Als ich um die Ecke bog, sah ich etwas, was meine Adern gefrieren ließ. Ihn.

Seinen Namen wusste ich immer noch nicht. Er stand lässig gegen die Schließfächer gelehnt in einem dunkleren Teil des Korridors und...rauchte. Ich hasse Rauchen. Er konnte hier doch nicht einfach während dem Unterricht rauchen.
Er hatte sich nicht mal die Mühe gemacht dafür raus zu gehen. Ich war mir unsicher ob ich ihn ansprechen sollte oder ihn ignorieren und einfach zum Klo laufen.

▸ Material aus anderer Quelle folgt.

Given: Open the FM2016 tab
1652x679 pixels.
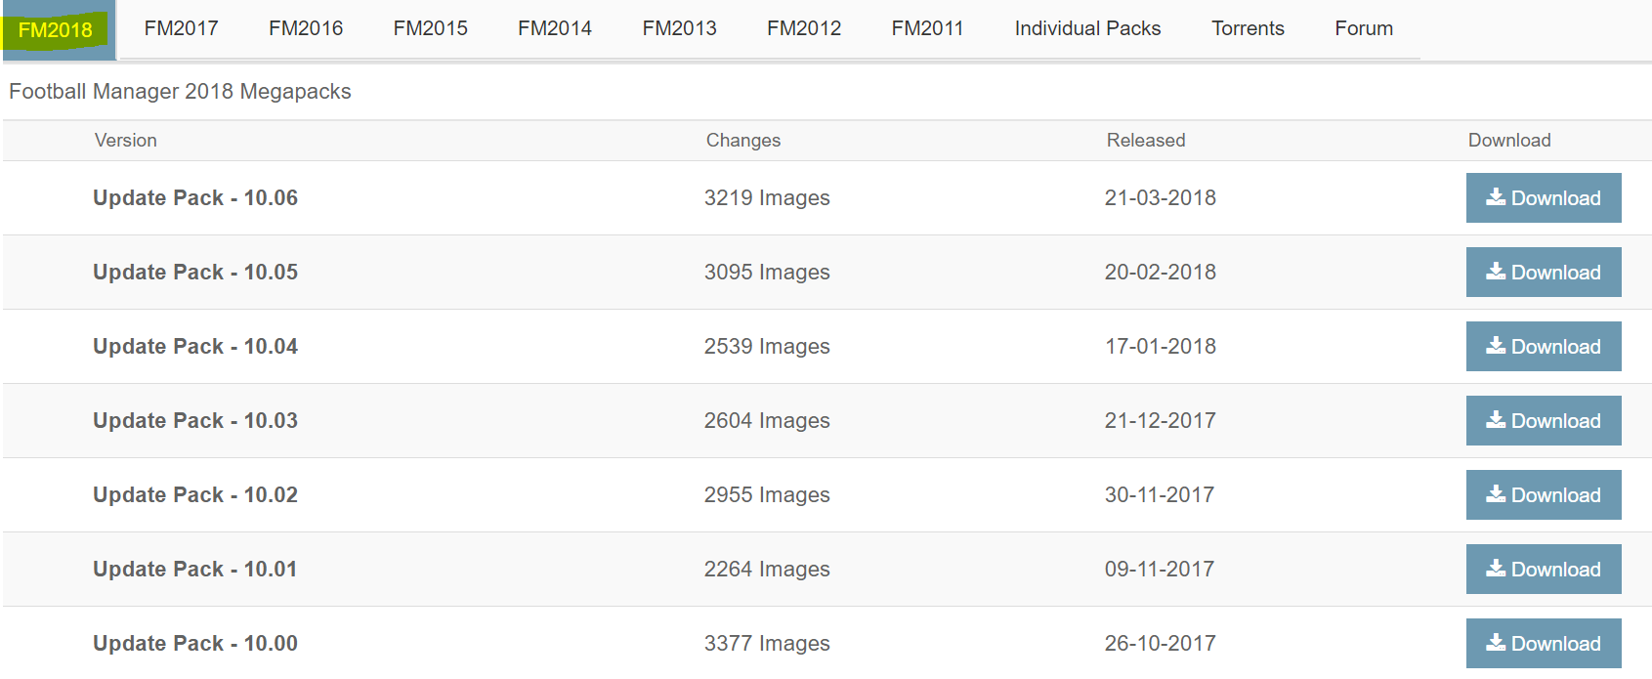Looking at the screenshot, I should tap(306, 28).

Doch diese Entscheidung blieb mir nicht. Er ging auf mich zu und fixierte mich mit seinen Augen, die trotz des wenigen Lichtes grün leuchteten. Was wollte er von mir? Mittlerweile war er nur noch wenige Meter von mir entfernt. Der Zigarettengeruch stach mir in die Nase.

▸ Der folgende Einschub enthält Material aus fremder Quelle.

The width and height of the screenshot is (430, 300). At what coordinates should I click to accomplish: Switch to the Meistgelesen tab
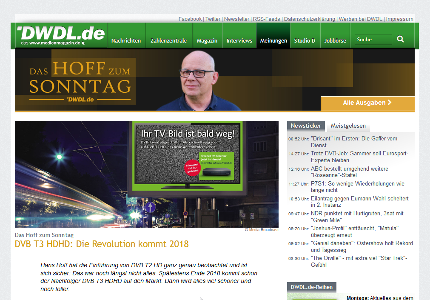[348, 126]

Anstatt sich vorzustellen oder hallo zu sagen kam er direkt zum Punkt: „Ich bin dir was schuldig." Eine Feststellung. Er kam näher. Ich ging einen Schritt zurück, hinter mir war die Wand des Korridors. „Ich hasse es in der Schuld von jemandem zu stehen." Jetzt war seine Stimme schroff-fast schon aggressiv. Selbstbewusst. Mein Kopf schaltete sich ab.

Auf einmal drückte er meine Schulter gegen die Wand und stützte seine andere Hand neben meinem Kopf ab. Ich sah nach oben in seine bedrohend und gefährlich wirkenden Augen. Sie zeigten keinerlei Emotionen. Ich konnte seinen Atem an meinem Gesicht spüren und atmete seinen Duft ein. Mein Herz raste. Er war viel zu dicht bei mir, seine Nähe machte mich verrückt. „Also sag...", er kam provozierend noch ein Stück näher, sein Gesicht war nun dicht vor meinem, „was willst du?" Meine Hände wurden feucht. Erstarrt und unfähig etwas zu antworten blickte ich in seine Augen.